_ASSIGNMENT_
Each line of the material below with the word "agent" is to be reported.

╔══

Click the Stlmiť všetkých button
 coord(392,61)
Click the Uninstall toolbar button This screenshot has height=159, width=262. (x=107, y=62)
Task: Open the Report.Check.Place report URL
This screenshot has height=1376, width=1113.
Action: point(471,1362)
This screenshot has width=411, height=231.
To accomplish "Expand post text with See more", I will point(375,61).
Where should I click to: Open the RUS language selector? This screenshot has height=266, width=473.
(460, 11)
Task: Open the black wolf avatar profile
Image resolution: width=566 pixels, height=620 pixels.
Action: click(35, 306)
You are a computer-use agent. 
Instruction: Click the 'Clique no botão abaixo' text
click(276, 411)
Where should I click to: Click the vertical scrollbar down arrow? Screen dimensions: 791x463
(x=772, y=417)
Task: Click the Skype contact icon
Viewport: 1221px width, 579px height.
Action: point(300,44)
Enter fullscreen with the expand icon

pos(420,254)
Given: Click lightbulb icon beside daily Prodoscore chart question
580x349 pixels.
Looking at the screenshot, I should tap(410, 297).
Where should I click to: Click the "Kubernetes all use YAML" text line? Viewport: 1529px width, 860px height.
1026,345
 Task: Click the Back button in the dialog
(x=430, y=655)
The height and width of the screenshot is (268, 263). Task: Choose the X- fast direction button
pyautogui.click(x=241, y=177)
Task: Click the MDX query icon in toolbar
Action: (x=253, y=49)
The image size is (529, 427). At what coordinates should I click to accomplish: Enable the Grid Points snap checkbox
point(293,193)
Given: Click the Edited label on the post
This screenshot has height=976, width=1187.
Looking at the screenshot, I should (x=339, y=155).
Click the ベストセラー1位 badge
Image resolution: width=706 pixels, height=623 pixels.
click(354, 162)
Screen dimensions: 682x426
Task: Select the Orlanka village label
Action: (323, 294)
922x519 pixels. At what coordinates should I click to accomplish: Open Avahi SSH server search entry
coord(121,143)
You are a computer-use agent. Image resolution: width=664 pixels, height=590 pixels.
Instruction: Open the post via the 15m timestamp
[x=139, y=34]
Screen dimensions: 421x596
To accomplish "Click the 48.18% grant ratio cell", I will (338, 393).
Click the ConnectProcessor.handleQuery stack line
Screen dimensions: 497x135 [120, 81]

╚══

_SOLUTION_
You are a computer-use agent. 
You are a computer-use agent. Image resolution: width=664 pixels, height=590 pixels.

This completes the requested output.